**STATED EXERCISE**
Render each line of the records below as a Markdown table with two columns, Row and Line, giving every line a row number and omitting blank lines.

Stored data entries:
+===+

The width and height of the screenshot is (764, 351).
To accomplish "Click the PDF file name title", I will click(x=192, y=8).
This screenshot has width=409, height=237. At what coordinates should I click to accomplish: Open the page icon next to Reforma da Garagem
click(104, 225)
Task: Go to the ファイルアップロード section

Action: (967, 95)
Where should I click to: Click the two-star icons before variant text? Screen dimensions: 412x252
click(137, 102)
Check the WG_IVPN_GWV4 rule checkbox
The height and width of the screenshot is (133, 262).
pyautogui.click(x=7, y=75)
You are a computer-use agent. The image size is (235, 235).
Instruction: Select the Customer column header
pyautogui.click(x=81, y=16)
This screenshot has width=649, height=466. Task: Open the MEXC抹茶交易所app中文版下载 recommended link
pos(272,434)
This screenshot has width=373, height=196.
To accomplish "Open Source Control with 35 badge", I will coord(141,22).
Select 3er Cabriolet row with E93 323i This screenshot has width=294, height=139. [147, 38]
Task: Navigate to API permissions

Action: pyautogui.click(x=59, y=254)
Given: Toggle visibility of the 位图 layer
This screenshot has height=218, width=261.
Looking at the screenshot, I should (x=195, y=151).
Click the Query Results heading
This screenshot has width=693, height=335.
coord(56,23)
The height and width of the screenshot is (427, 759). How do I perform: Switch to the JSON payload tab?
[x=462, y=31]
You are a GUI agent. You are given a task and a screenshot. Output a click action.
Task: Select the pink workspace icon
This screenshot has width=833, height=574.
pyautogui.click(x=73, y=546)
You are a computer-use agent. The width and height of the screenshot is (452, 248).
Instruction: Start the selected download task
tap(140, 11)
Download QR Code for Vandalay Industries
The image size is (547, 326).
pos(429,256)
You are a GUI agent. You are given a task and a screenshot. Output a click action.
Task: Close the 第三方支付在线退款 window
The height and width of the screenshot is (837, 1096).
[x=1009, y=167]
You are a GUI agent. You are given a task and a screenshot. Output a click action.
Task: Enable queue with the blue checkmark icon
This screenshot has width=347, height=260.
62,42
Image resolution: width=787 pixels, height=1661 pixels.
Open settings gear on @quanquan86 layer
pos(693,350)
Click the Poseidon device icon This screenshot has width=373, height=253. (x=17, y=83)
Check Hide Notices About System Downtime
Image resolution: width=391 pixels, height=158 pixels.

+===+

**TASK RESPONSE**
| Row | Line |
|---|---|
| 1 | The width and height of the screenshot is (764, 351). |
| 2 | To accomplish "Click the PDF file name title", I will click(x=192, y=8). |
| 3 | This screenshot has width=409, height=237. At what coordinates should I click to accomplish: Open the page icon next to Reforma da Garagem |
| 4 | click(104, 225) |
| 5 | Task: Go to the ファイルアップロード section |
| 6 | Action: (967, 95) |
| 7 | Where should I click to: Click the two-star icons before variant text? Screen dimensions: 412x252 |
| 8 | click(137, 102) |
| 9 | Check the WG_IVPN_GWV4 rule checkbox |
| 10 | The height and width of the screenshot is (133, 262). |
| 11 | pyautogui.click(x=7, y=75) |
| 12 | You are a computer-use agent. The image size is (235, 235). |
| 13 | Instruction: Select the Customer column header |
| 14 | pyautogui.click(x=81, y=16) |
| 15 | This screenshot has width=649, height=466. Task: Open the MEXC抹茶交易所app中文版下载 recommended link |
| 16 | pos(272,434) |
| 17 | This screenshot has width=373, height=196. |
| 18 | To accomplish "Open Source Control with 35 badge", I will coord(141,22). |
| 19 | Select 3er Cabriolet row with E93 323i This screenshot has width=294, height=139. [147, 38] |
| 20 | Task: Navigate to API permissions |
| 21 | Action: pyautogui.click(x=59, y=254) |
| 22 | Given: Toggle visibility of the 位图 layer |
| 23 | This screenshot has height=218, width=261. |
| 24 | Looking at the screenshot, I should (x=195, y=151). |
| 25 | Click the Query Results heading |
| 26 | This screenshot has width=693, height=335. |
| 27 | coord(56,23) |
| 28 | The height and width of the screenshot is (427, 759). How do I perform: Switch to the JSON payload tab? |
| 29 | [x=462, y=31] |
| 30 | You are a GUI agent. You are given a task and a screenshot. Output a click action. |
| 31 | Task: Select the pink workspace icon |
| 32 | This screenshot has width=833, height=574. |
| 33 | pyautogui.click(x=73, y=546) |
| 34 | You are a computer-use agent. The width and height of the screenshot is (452, 248). |
| 35 | Instruction: Start the selected download task |
| 36 | tap(140, 11) |
| 37 | Download QR Code for Vandalay Industries |
| 38 | The image size is (547, 326). |
| 39 | pos(429,256) |
| 40 | You are a GUI agent. You are given a task and a screenshot. Output a click action. |
| 41 | Task: Close the 第三方支付在线退款 window |
| 42 | The height and width of the screenshot is (837, 1096). |
| 43 | [x=1009, y=167] |
| 44 | You are a GUI agent. You are given a task and a screenshot. Output a click action. |
| 45 | Task: Enable queue with the blue checkmark icon |
| 46 | This screenshot has width=347, height=260. |
| 47 | 62,42 |
| 48 | Image resolution: width=787 pixels, height=1661 pixels. |
| 49 | Open settings gear on @quanquan86 layer |
| 50 | pos(693,350) |
| 51 | Click the Poseidon device icon This screenshot has width=373, height=253. (x=17, y=83) |
| 52 | Check Hide Notices About System Downtime |
| 53 | Image resolution: width=391 pixels, height=158 pixels. |